Conta a lenda que o Google já ultrapassou a marca de 150 mil servidores
(computadores interligados). O outro segredo que o torna leve é o
sistema operacional Linux, o banco de dados aberto MySQL e o algoritmo
de busca (que define as rotinas para se armazenar e depois encontrar
uma informação) feito sobre o sistema operacional. Em meados de 2004, o
Google informou à revista “Super Interessante” que recebia uma média de
82 milhões de visitantes por mês e respondia 300 mil pesquisas por
segundo. Conseguia buscar informações em 4,28 bilhões de páginas de
texto e 880 milhões de imagens. Traduzido para 97 línguas, o Google
possuía 150 mil clientes que colocavam uma média de um anúncio por mês.
Alerta aos educadores
De textos, produtos (www.froogle.com), imagens, fotos, perguntas
(answers.google.com), notícias, o Google saltou para mapas e para a
busca de trechos em livros, o que gerou uma enorme reação dos
defensores de direitos autorais. Sem dúvida, o Google é fundamental
para a internet. Ele nos permite navegar e encontrar o que queremos.

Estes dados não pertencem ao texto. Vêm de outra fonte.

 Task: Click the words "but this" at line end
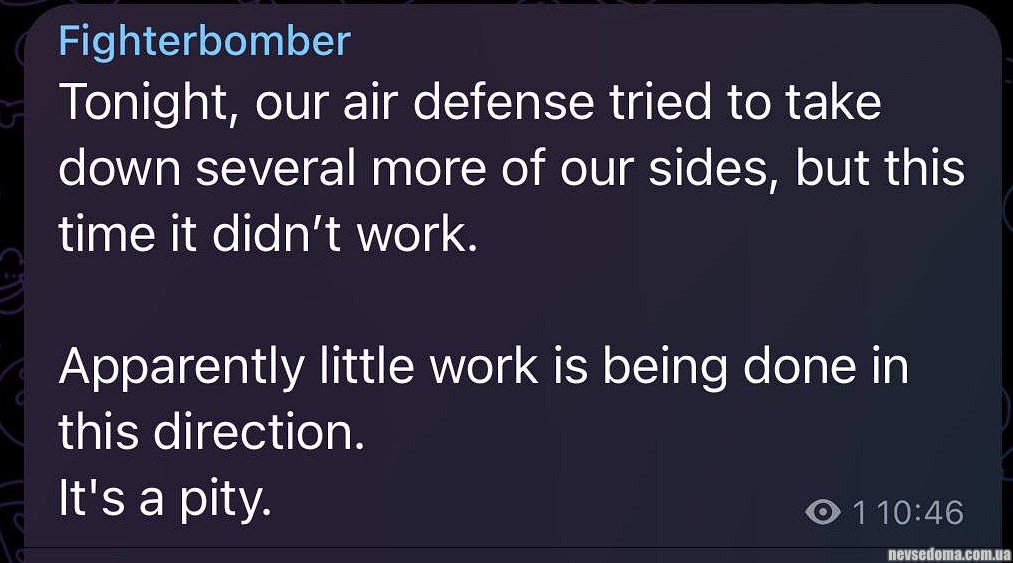pyautogui.click(x=881, y=169)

Espere aí. Este é o problema. Será que encontramos, de fato, o que
estamos procurando?
Se uma informação está indexada na décima página da busca do Google,
ela praticamente não existirá. Os dirigentes do Google afirmam
categoricamente que não interferem nas buscas e que seu algoritmo é
extremamente técnico. Declaram que classificam uma informação de acordo
com a estrutura de links na qual ela está envolvida. Segundo o Google,
seu sistema “confia na natureza excepcionalmente democrática da web”.
Para o Google, o valor de cada página é definido pela própria web.

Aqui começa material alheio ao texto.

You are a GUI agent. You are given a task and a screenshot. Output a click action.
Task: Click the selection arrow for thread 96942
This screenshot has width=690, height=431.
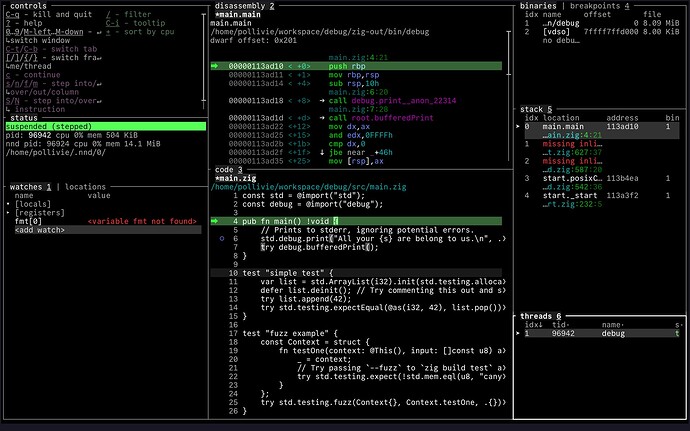click(x=518, y=334)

Uma série de questões começam a ser levantadas sobre o Google e todos
os mecanismos de busca. Em uma sociedade cada vez mais dependente das
redes, os mecanismos de busca podem ser entendidos como serviços de
utilidade pública. Por classificar e hierarquizar informações, podem
adquirir enorme poder e influência sobre a conduta e a avaliação das
pessoas. E, por serem velozes e cômodos, podem gerar dependência e
falta de espírito crítico. Por concentrar cada vez mais a preferência
das buscas, podem manipular consultas. E que estão mais importante:
colocam em risco outras formas de classificação que não sejam baseadas
no cruzamento de links e na “democracia da web”.
Qual a solução? Saber dos riscos já é um passo. Como disse Willian
Irwin, ao comentar o filme Matrix, “a única coisa pior que uma prisão
para a sua mente é uma prisão para a sua mente que você nem sabe
existir; uma prisão de onde você nem tenta escapar.” Outra coisa
importante é exigir que todos os códigos e algoritmos desses mecanismos
sejam abertos e auditáveis. Assim, poderemos saber como as informações
estão sendo tratadas. Também é preciso incentivar várias formas de
indexação das informações. E discutir isso nas escolas: em vez de
reclamar que os alunos “copiam e colam”, é melhor orientá-los sobre
como pesquisar, o que copiar e como devemos citar o que copiamos.